Le 21 octobre 2024, une quarantaine de tracteurs ont défilé dans le Bas-Rhin contre la taxe poids lourds et les retards de paiement de la PAC. © CEDRIC JOUBERT / MAXPPP

Il planera alors, très probablement, l'ombre du fiasco de l'écotaxe nationale. "Pour l'instant, l'écotaxe, ce ne sont que des rendez-vous ratés, on en a conscience. Nous, on a la volonté de réussir." Sauf que c'était aussi le cas des gouvernements successifs ayant porté le projet d'une taxe poids lourds. Pourtant, la CEA en est convaincue, l'Alsace peut réussir là où les autres ont failli. "Il faut tenir bon. Si le gouvernement de l'époque avait tenu quelques semaines de plus, malgré les manifestations, on vivrait avec une taxe poids lourds aujourd'hui, j'en suis sûr.

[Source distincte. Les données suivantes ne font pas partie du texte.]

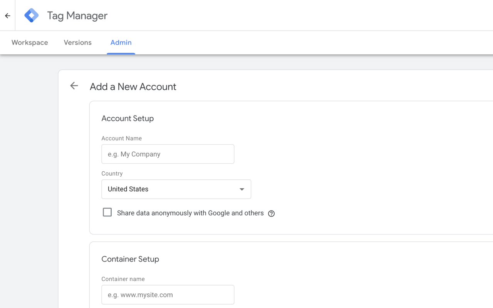Expand the Country dropdown arrow
The width and height of the screenshot is (493, 308).
(241, 189)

On ira au bout." Quitte à contourner la volonté populaire ? 

À ce jour, les manifestations contre le R-Pass ont avant tout réuni les chefs d'entreprise, autour du Medef, ou les viticulteurs et les agriculteurs, avec notamment les opérations escargot de la FNSEA en octobre dernier. Un sondage réalisé en février 2022 montrait que 80% des Alsaciens étaient favorables à la taxe poids lourds.